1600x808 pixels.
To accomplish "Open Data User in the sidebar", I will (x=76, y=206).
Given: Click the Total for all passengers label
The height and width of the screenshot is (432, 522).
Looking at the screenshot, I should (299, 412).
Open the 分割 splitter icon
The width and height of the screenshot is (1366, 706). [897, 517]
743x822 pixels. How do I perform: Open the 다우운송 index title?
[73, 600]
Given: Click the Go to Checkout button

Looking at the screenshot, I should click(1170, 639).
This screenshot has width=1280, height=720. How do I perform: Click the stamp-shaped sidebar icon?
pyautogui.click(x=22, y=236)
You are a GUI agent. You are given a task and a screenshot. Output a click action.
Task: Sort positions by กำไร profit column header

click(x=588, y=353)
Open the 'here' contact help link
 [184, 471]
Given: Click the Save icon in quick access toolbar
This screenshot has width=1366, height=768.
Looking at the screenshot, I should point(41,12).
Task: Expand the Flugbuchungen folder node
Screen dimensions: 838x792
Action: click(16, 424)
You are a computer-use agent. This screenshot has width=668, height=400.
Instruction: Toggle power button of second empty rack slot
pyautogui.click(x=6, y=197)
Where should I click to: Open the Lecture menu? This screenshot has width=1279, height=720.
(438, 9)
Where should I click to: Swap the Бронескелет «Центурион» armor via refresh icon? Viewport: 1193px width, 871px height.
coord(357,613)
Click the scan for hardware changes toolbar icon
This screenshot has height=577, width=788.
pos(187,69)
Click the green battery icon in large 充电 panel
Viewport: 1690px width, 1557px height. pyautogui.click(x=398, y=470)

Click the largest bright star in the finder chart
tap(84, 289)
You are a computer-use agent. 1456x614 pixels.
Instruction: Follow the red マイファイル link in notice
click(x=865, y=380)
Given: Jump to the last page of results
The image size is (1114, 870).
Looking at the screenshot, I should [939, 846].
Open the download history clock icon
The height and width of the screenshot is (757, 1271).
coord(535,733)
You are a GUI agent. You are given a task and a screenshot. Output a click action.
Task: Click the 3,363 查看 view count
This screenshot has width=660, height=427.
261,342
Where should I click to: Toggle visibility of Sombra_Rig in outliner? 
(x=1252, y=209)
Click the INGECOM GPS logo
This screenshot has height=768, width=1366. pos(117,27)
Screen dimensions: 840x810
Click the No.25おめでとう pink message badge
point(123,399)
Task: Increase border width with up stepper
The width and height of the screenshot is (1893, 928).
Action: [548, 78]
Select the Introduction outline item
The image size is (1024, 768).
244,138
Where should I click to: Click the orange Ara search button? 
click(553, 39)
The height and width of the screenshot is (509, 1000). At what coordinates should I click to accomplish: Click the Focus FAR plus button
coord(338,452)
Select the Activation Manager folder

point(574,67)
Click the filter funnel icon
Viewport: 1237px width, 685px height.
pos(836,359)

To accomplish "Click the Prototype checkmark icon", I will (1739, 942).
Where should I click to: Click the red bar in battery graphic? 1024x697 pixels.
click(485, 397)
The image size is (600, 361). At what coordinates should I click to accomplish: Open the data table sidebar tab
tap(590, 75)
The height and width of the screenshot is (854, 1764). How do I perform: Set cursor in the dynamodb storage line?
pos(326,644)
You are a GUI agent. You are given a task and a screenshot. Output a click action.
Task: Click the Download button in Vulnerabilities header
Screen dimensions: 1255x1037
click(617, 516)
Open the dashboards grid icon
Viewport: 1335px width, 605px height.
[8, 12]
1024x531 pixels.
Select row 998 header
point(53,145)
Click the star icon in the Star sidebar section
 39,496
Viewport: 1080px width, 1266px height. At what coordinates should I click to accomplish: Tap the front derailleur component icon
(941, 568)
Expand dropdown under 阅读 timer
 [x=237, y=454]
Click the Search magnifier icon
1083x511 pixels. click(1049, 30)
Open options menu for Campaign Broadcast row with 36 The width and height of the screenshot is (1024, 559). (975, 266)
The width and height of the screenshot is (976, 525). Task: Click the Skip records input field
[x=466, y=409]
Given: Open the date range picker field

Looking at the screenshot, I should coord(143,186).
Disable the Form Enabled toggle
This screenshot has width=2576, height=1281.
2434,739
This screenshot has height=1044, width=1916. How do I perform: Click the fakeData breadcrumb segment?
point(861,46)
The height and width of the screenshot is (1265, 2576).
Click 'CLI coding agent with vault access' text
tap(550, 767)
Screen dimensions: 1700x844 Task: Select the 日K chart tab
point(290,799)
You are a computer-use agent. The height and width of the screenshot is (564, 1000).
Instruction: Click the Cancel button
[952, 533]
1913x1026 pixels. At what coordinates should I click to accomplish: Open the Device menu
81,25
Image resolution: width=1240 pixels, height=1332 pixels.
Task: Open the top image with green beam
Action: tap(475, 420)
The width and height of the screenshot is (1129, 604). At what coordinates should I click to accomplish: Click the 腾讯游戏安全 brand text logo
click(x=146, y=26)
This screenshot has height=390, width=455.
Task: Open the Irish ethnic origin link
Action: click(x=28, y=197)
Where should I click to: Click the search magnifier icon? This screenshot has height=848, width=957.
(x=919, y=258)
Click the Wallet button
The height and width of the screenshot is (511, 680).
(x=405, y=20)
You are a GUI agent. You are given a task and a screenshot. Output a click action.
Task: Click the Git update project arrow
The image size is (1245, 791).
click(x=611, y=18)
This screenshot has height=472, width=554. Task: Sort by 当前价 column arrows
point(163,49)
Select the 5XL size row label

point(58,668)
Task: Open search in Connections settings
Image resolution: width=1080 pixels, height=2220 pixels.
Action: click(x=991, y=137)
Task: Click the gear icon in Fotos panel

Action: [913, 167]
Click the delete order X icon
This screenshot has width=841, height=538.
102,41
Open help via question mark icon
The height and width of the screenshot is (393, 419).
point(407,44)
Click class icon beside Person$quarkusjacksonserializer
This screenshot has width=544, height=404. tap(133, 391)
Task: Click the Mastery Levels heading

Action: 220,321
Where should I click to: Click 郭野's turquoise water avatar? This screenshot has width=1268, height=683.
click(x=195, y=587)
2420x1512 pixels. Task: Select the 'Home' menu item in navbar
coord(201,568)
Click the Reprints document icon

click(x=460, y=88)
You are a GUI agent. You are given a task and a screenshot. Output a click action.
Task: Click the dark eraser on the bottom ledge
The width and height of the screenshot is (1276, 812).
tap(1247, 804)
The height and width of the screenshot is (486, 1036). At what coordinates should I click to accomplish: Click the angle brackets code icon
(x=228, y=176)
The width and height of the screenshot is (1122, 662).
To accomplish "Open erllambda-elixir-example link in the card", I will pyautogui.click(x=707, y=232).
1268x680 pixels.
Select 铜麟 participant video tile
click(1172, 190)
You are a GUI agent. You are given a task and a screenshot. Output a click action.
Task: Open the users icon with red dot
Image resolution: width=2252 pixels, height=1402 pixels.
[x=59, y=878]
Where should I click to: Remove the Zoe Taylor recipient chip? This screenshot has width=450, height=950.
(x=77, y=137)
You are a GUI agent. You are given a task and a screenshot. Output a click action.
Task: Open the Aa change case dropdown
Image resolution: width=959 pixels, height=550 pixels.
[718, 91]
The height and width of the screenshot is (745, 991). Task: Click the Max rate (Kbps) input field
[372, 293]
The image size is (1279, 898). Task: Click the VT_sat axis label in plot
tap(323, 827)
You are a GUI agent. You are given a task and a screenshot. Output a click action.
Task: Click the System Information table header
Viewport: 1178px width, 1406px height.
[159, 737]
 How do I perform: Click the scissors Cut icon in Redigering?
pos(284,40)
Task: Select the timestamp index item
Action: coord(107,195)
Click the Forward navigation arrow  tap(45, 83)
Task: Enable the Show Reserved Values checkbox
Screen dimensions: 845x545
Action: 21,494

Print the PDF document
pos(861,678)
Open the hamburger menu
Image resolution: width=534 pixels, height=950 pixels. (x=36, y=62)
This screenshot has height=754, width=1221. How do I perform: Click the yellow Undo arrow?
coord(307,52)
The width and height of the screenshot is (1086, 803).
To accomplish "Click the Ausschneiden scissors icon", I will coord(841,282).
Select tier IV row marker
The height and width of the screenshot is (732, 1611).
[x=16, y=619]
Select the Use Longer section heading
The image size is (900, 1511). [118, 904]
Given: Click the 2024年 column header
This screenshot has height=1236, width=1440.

####################

* **Assignment**
Take the lines from the start of the records through the line holding "Given: Click the Save", both included, and please print them exactly, with nothing else.

* **Task output**
1600x808 pixels.
To accomplish "Open Data User in the sidebar", I will (x=76, y=206).
Given: Click the Total for all passengers label
The height and width of the screenshot is (432, 522).
Looking at the screenshot, I should (299, 412).
Open the 分割 splitter icon
The width and height of the screenshot is (1366, 706). [897, 517]
743x822 pixels. How do I perform: Open the 다우운송 index title?
[73, 600]
Given: Click the Go to Checkout button

Looking at the screenshot, I should click(1170, 639).
This screenshot has width=1280, height=720. How do I perform: Click the stamp-shaped sidebar icon?
pyautogui.click(x=22, y=236)
You are a GUI agent. You are given a task and a screenshot. Output a click action.
Task: Sort positions by กำไร profit column header

click(x=588, y=353)
Open the 'here' contact help link
 [184, 471]
Given: Click the Save icon in quick access toolbar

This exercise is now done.